▸ **READING PASSAGE**
Content starts
# tinned vs canned



## prgill

...still working on my recipe translations from French into BE...

In North America we would  generally refer to "canned" goods (i.e., vegetables, prepared food, fruits, etc.) as simply canned this or that. I have a feeling that in the U.K. you generally prefer "tin" as in a "tin of beans" or a "tin of stew".

Is this so? Have I been watching too many movies?

Thank-you.


----------



## la reine victoria

prgill said:


> ...still working on my recipe translations from French into BE...
> 
> In North America we would generally refer to "canned" goods (i.e., vegetables, prepared food, fruits, etc.) as simply canned this or that. I have a feeling that in the U.K. you generally prefer "tin" as in a "tin of beans" or a "tin of stew".
> 
> Is this so? Have I been watching too many movies?
> 
> Thank-you.


 
Hi prgill,

Yes, we are still very much into "tinned goods" but "canned" is creeping in.

LRV


----------



## panjandrum

Tinned beans, a tin of beans - yes, that's good BE.
But we are increasingly contaminated by cans, so a can of beans would be well understood here, with a wry smile.


----------



## JamesM

On a related note, is "potted meat" also in a can or in a little pot? I've always wondered about that. "Wallace & Gromit" is so educational.


----------



## winklepicker

prgill said:


> In North America we would generally refer to "canned" goods (i.e., vegetables, prepared food, fruits, etc.) as simply canned this or that. I have a feeling that in the UK you generally prefer "tin" as in a "tin of beans" or a "tin of stew"..


 
Yes. A _can of beans_ is perfectly understood, but _a tin_ is more common (at least to my ear). _Canned goods_ is very unusual, I think: we'd usually say _tinned goods_. I have a feeling there was a vogue for canning at home in the USA which might explain its greater currency. If I've got that right, it never took off in the UK.



> Is this so? Have I been watching too many movies?


 
You can't watch too many British movies films.


----------



## JamesM

winklepicker said:


> Yes. A _can of beans_ is perfectly understood, but _a tin_ is more common (at least to my ear). _Canned goods_ is very unusual, I think: we'd usually say _tinned goods_. I have a feeling there was a vogue for canning at home in the USA which might explain its greater currency. If I've got that right, it never took off in the UK.


 
...and in another example of the perverse nature of English, "canning" is preserving food in glass jars, not cans.


----------



## la reine victoria

JamesM said:


> On a related note, is "potted meat" also in a can or in a little pot? I've always wondered about that. "Wallace & Gromit" is so educational.


 
Hi James,

Potted meat comes in small, glass jars, or sometimes in earthenware pots.

LRV


----------



## Sallyb36

the containers that Americans call cans I've always known as tin cans, and have always varied between calling them tins or cans.


----------



## JamesM

la reine victoria said:


> Hi James,
> 
> Potted meat comes in small, glass jars, or sometimes in earthenware pots.
> 
> LRV


 
Thank you, LRV, for answering a longstanding question for me.   I've wondered about that for years.


----------



## MissFit

la reine victoria said:


> Hi James,
> 
> Potted meat comes in small, glass jars, or sometimes in earthenware pots.
Content ends
▸ **MATERIAL SUPPLIED**
Content starts
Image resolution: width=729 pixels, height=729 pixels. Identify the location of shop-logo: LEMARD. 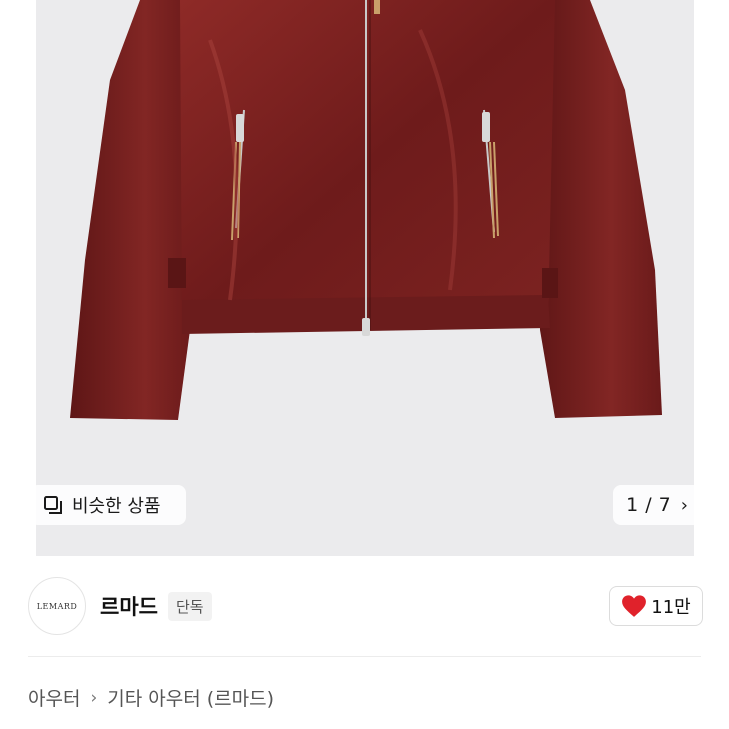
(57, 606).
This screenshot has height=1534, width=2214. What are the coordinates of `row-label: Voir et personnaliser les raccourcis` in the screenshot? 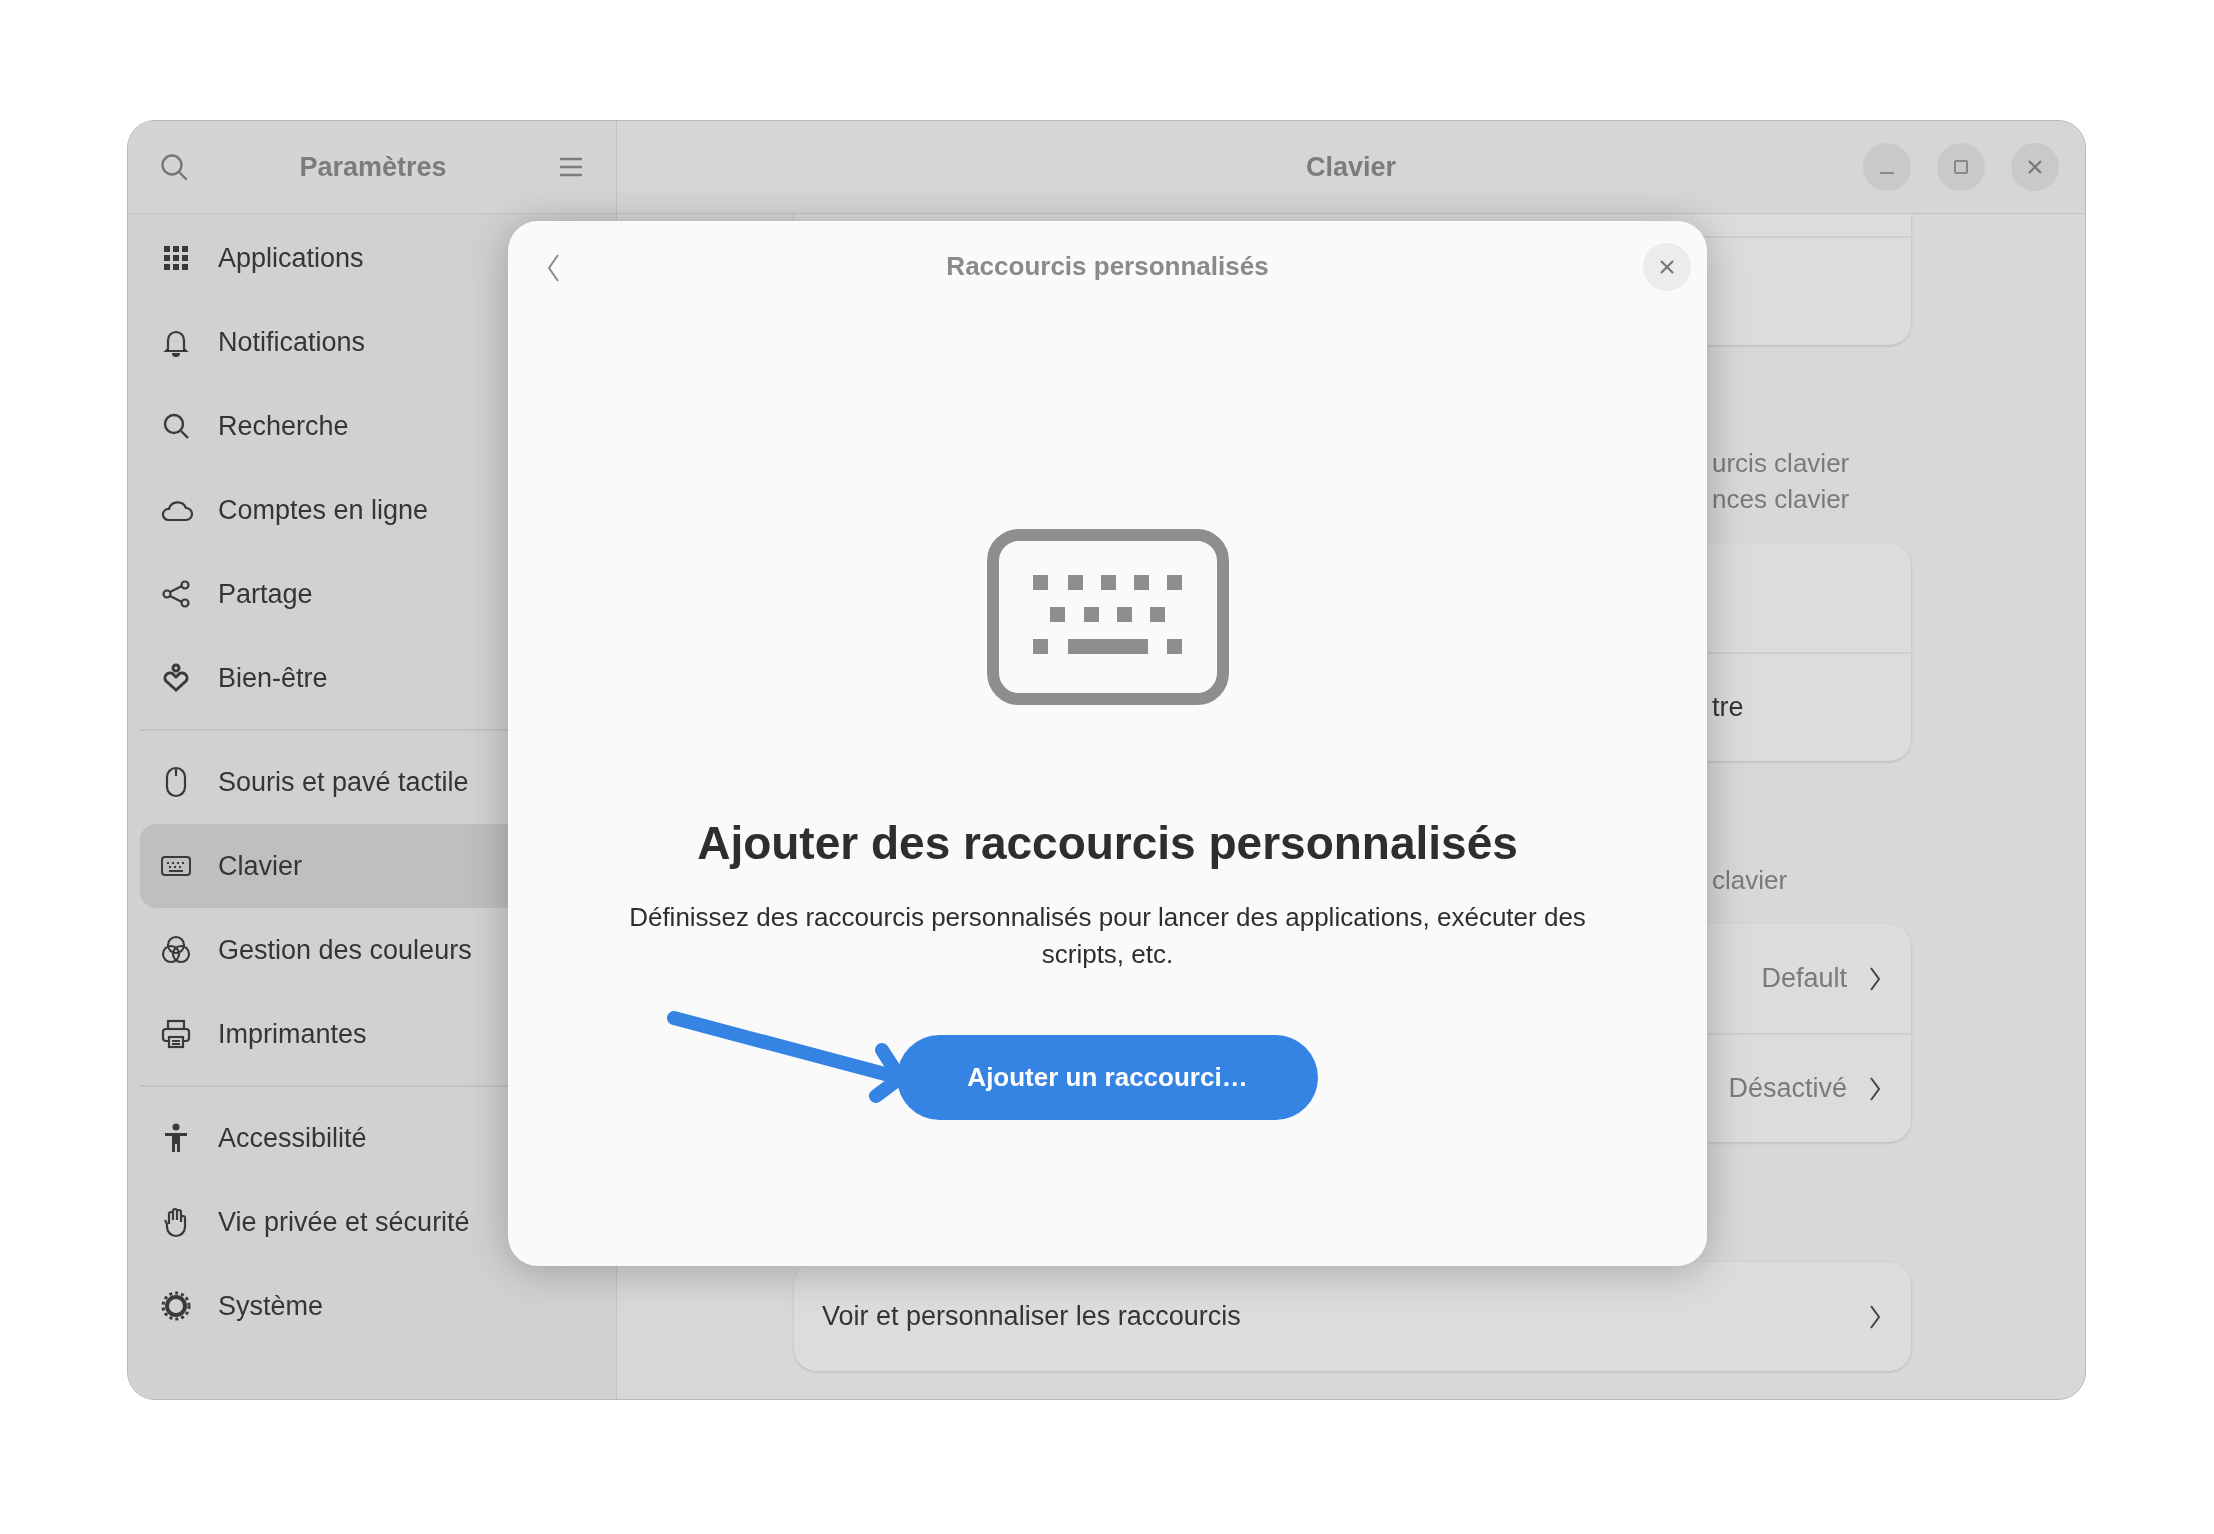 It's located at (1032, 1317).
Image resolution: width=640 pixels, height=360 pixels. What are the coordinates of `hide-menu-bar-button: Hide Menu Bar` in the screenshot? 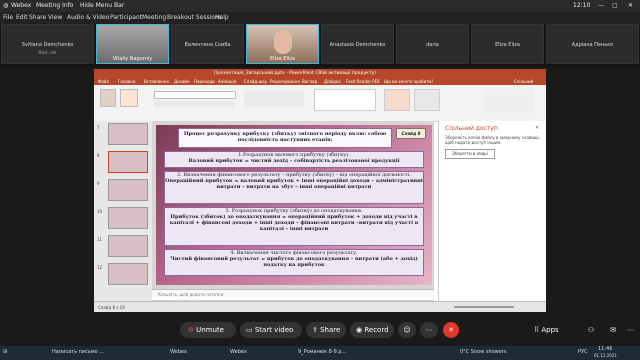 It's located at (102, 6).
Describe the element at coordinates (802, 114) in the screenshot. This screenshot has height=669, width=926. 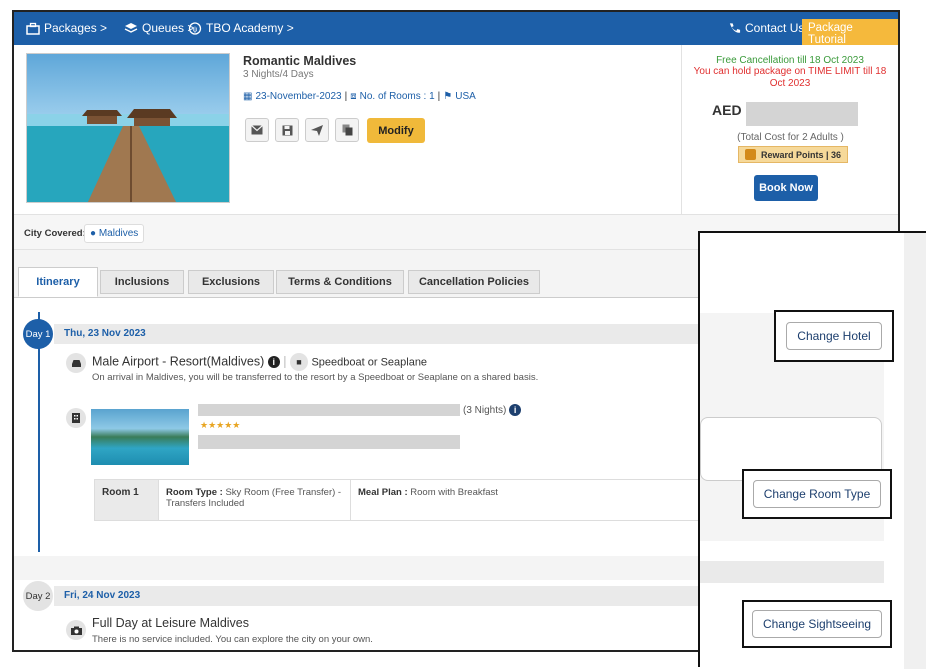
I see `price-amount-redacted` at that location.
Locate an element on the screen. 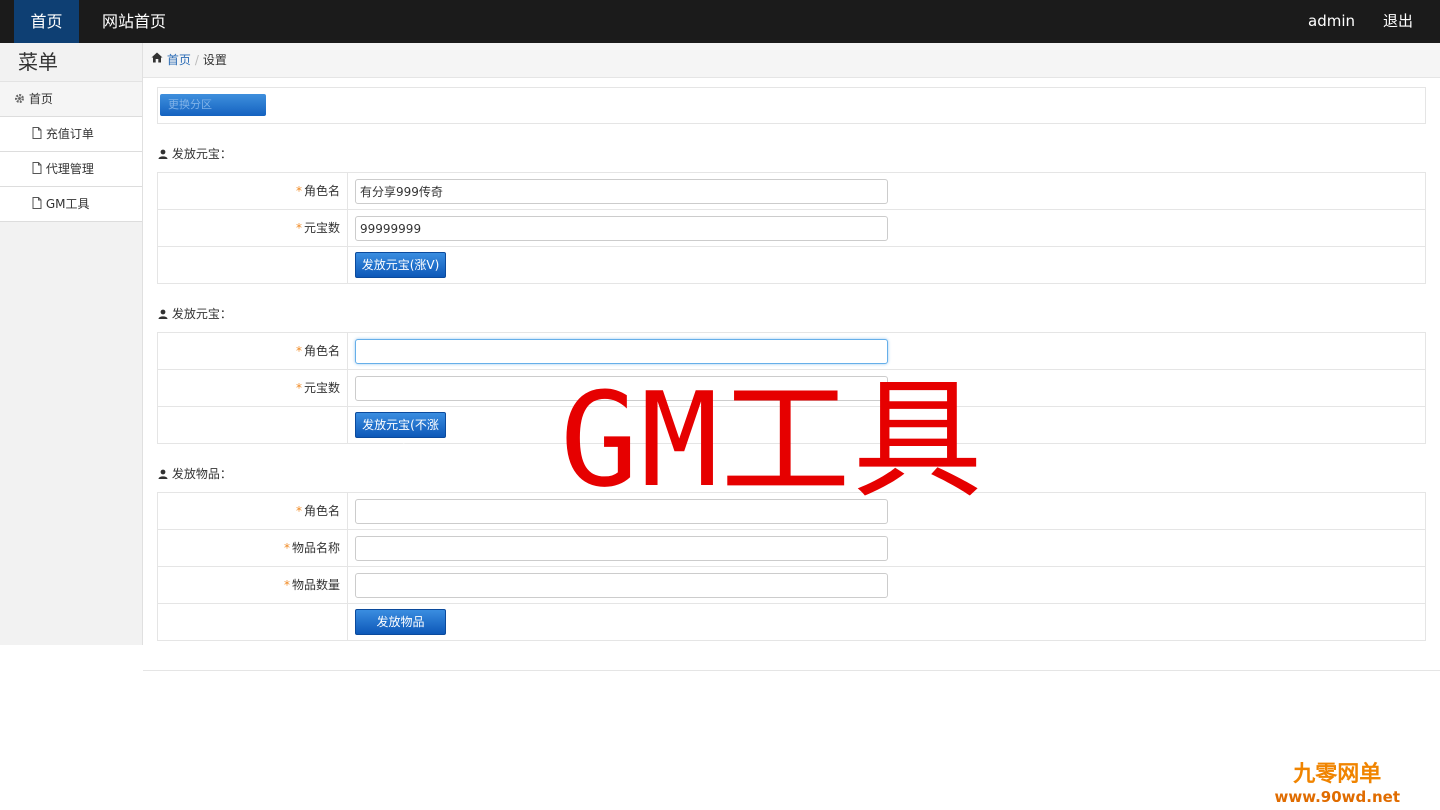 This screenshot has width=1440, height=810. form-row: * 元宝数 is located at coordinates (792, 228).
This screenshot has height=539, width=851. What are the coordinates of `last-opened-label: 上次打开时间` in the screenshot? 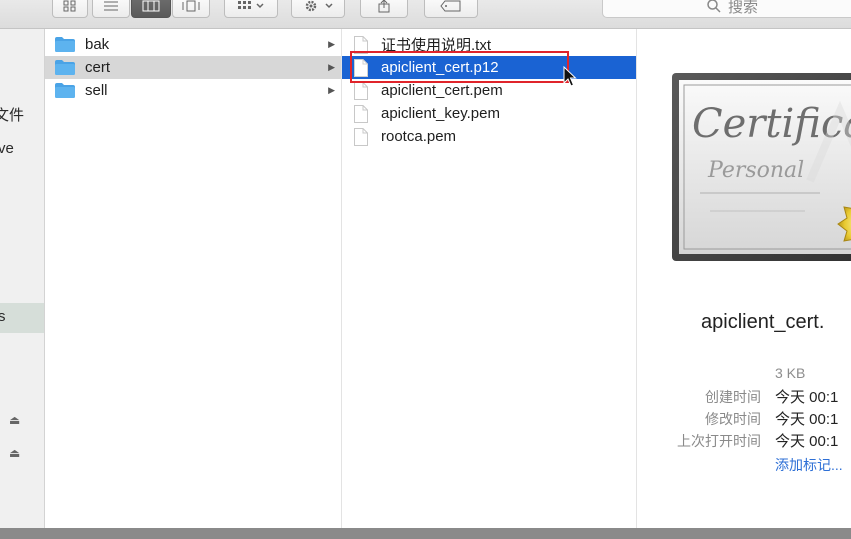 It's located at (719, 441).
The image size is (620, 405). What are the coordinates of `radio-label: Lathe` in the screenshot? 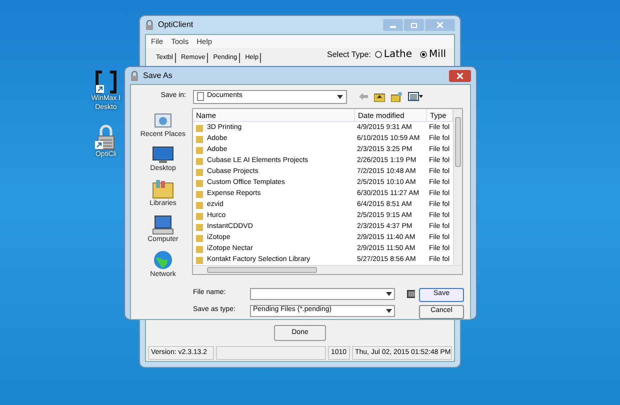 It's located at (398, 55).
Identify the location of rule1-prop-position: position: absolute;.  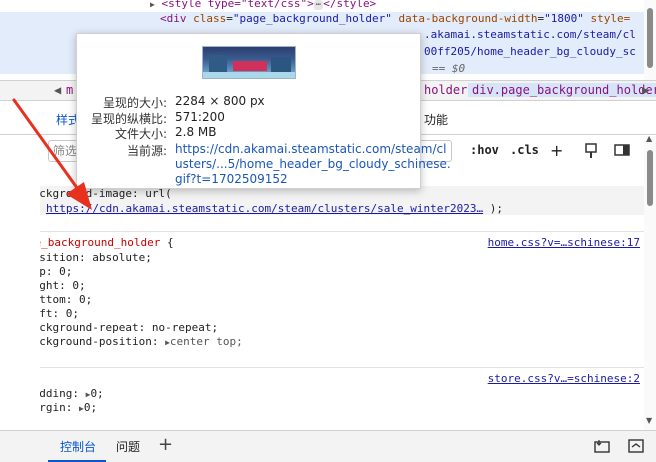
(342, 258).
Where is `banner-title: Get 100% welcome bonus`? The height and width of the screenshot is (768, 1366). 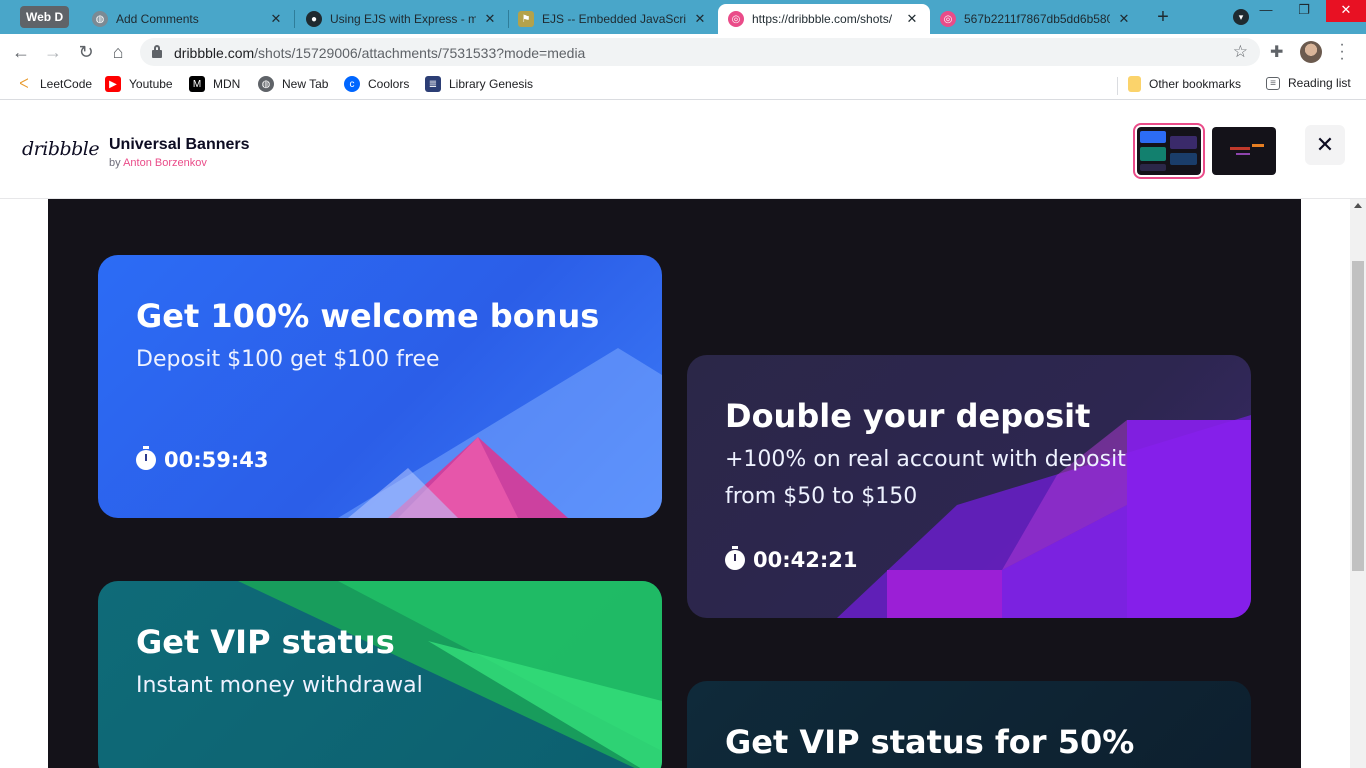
Content ends
▸ **TASK INSTRUCTIONS**
A. Print the part of the forum thread on tinned vs canned that starts at "## panjandrum" and ends at "a wry smile.".
B. In the forum thread on tinned vs canned, what does potted meat come in?
C. Does each statement below agree with the forum thread on tinned vs canned? Answer yes or no for each, and quote the words from the thread that decide it.
(i) One poster says a can of beans would be understood in Britain.
(ii) One poster says home canning caught on in the UK.
(iii) One poster says canning means preserving food in metal cans.

▸ **TASK RESPONSES**
A.
## panjandrum

Tinned beans, a tin of beans - yes, that's good BE.
But we are increasingly contaminated by cans, so a can of beans would be well understood here, with a wry smile.

B. Potted meat comes in small glass jars, or sometimes in earthenware pots.

C.
(i) Yes: "a can of beans would be well understood here, with a wry smile."
(ii) No: "If I've got that right, it never took off in the UK."
(iii) No: "is preserving food in glass jars, not cans."